Declining Labor Participation Rates Are Not Correlating With Tax Increases
You see the labor participation rate begin to decline steadily since 2001; now is that because George Bush raised tax rates and expanded the welfare state (no)? Or is it because the economy slowed down (yes)? In fact, while the labor participation rate was beginning to decline in 2001, the top marginal tax rate was not raised, George W Bush cut it three times during that decline, which contradicts the OP's thesis that these participation rate declines correlate with tax increases. Also, the decline finally leveled-off in 2014, which comes not very long after an increase to the top marginal tax rate in 2013.

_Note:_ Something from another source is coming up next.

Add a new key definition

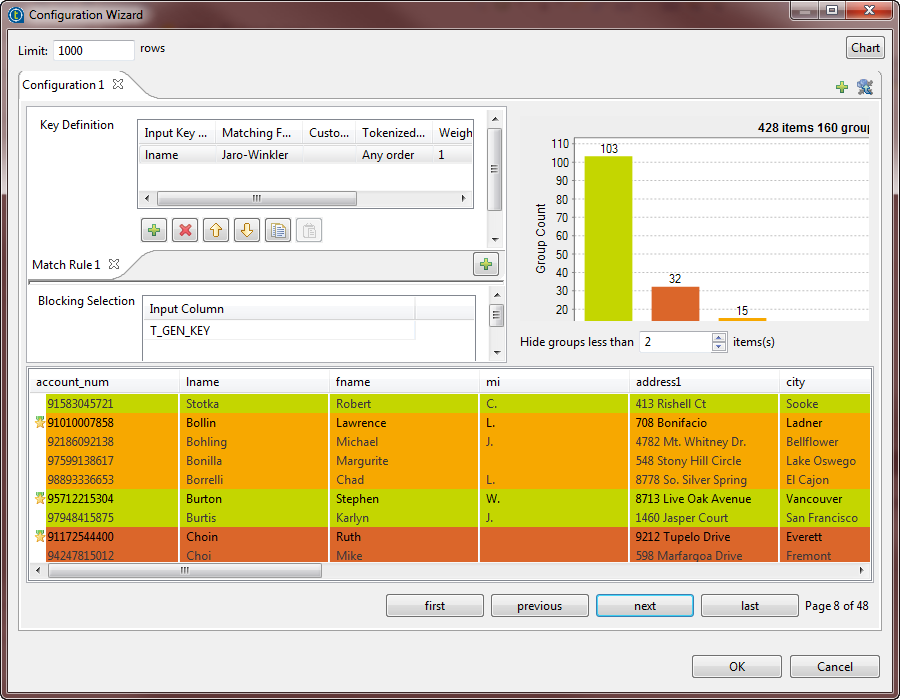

Prime-age Male Labor Force Participation Has Been Declining For Over Half A Century
Brookings states
The share of prime-age men in the labor force has declined from its peak of 98 percent in 1954 to 88 percent today, reports the Council of Economic Advisers. This precipitous decline was largely masked as women entered the workforce in record numbers up until the 1990s, when their participation rate began to stagnate and eventually decline as well
Technology Has Reduced The Need For Labor
The CEA leans more on the demand side, suggesting that trade and technology have reduced demand for less-skilled labor, principally in the manufacturing sector.
Early 2000's Recession
The start of the labor participation decline coincides with an early 2000's recession that was caused not by labor participation or welfare, but a dotcom bubble burst.
The burst of the stock market bubble occurred in the form of the NASDAQ crash in March 2000. Growth in gross domestic product slowed considerably in the third quarter of 2000 to the lowest rate since a contraction in the first quarter of 1992.
The Great Recession
There is a noticeable, steeper decline in labor participation starting in 2008. This drop also strongly correlates with a recession, not taxes and benefits. In this case, it is the Great Recession, which was caused by a collapse in the housing and financial sectors due to poor banking regulation, credit default swaps, sub-prime lending, mortgage-backed securities, high private debt, and a housing bubble burst.
Confusing Cause and Effect
The OP is also confusing the mechanisms of cause and effect. When people become jobless, they turn to social programs to supplement their income; i.e. joblessness is the cause and social programs are the effect. "Receiving some form of government benefit" does not cause people to be jobless, as most of these benefits are a small fraction of the income needed for survival, and are often drawn by working people 1.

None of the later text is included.